A matter of immense curiosity for every student taking his first course in physics is the travel mechanism of electromagnetic waves in space and their energy transport mechanism. This article tries to provide a simple explanation.
ScienceStruck Staff
The reason why you are able to read this page right now is that the light receptors in your retina are receiving the visible waves from the electromagnetic spectrum that are traveling from the screen towards your eyes and your brain is interpreting the electrical signals generated as a result of it.
Nothing can travel faster than electromagnetic waves and they are the fastest information and energy carrying mechanism in the universe. If you are flummoxed about how light from galaxies, billions and billions of kilometers away, reaches us, keep reading ahead. I unravel the underlying mechanism which makes the travel of light possible.
Unlike sound waves which require a material medium to travel, electromagnetic waves can travel through vacuum, as they are manifestations of pure electromagnetic energy.
Every wave is transverse with two mutually perpendicular components. These two components are the electric field (E) and magnetic field (E) that oscillate in a direction, which is perpendicular to the direction of wave travel.
Every light wave transports energy and has momentum. The energy carried by the wave is dependent on its frequency (number of waves passing per second). The electromagnetic spectrum is made up of waves of different frequencies, ranging from low-frequency radio waves, microwaves, infrared, visible, high energy x-rays, to gamma rays.
How Do They Travel Through Space?
To fully comprehend what makes light waves travel, you must study the Maxwell's equations of electromagnetism. Where there is a charge, there is an electric field pervading space around it. Whenever such a charge or charged object oscillates or accelerates, the electric field associated with it, changes.

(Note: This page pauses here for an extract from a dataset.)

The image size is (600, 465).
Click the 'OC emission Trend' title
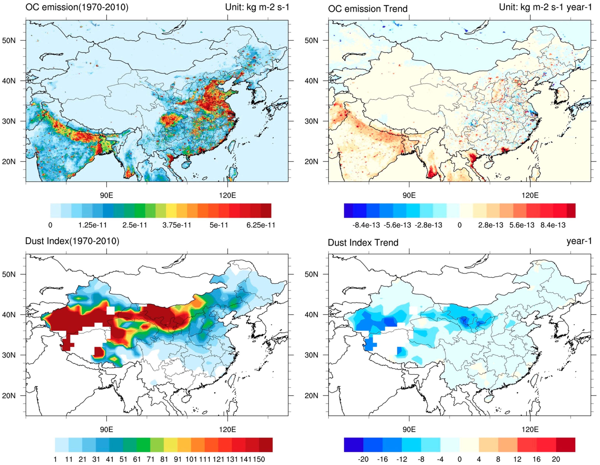368,9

It is a fact of observation that every changing electric field or conductor with increasing amount of electric current coursing through it, gives rise to a changing magnetic field. A changing magnetic field in turn gives rise to a changing electric field. Imagine this process of an oscillating electric field giving rise to a magnetic field and an oscillating magnetic field giving rise to another electric field continuing ad infinitum in space and time, and what you get is an electromagnetic wave. That is how light travels and that is how we can see objects around us.
Depending on the frequency of oscillation of the initial electric field, electromagnetic disturbances of varying frequencies and energies are created. All such waves travel at a constant velocity in vacuum. Electronics is devoted to creation of transmitter circuits which can create waves of specific frequencies. The transmitter in your cell phone creates an oscillating electric field of high frequency which acts as the precursor that gives rise to electromagnetic waves being propagated in space.
All space around you is filled with changing electric fields. Even the electrons traveling through your brain and nervous system create weak electromagnetic signals which can be actually measured. We are surrounded by 'electromagnetic music' of sorts, of varying frequencies.
So the key thing to remember here is the fact that a changing electric field creates a magnetic field and a changing magnetic field gives rise to an electric field. These two phenomena, described by Maxwell's equations of electromagnetism, make the passage of electromagnetic waves across space possible, with no need for a material medium.
One could perceive the waves as disturbances in the all-pervading electromagnetic field, traveling at a constant speed of 2.99792458 x 108 m/s. To completely understand the beautiful mechanism of electromagnetic radiation and its propagation, you must study Maxwell's theory. A recommended book to start exploring this subject further is part II of the 'Feynman Lectures on Physics'.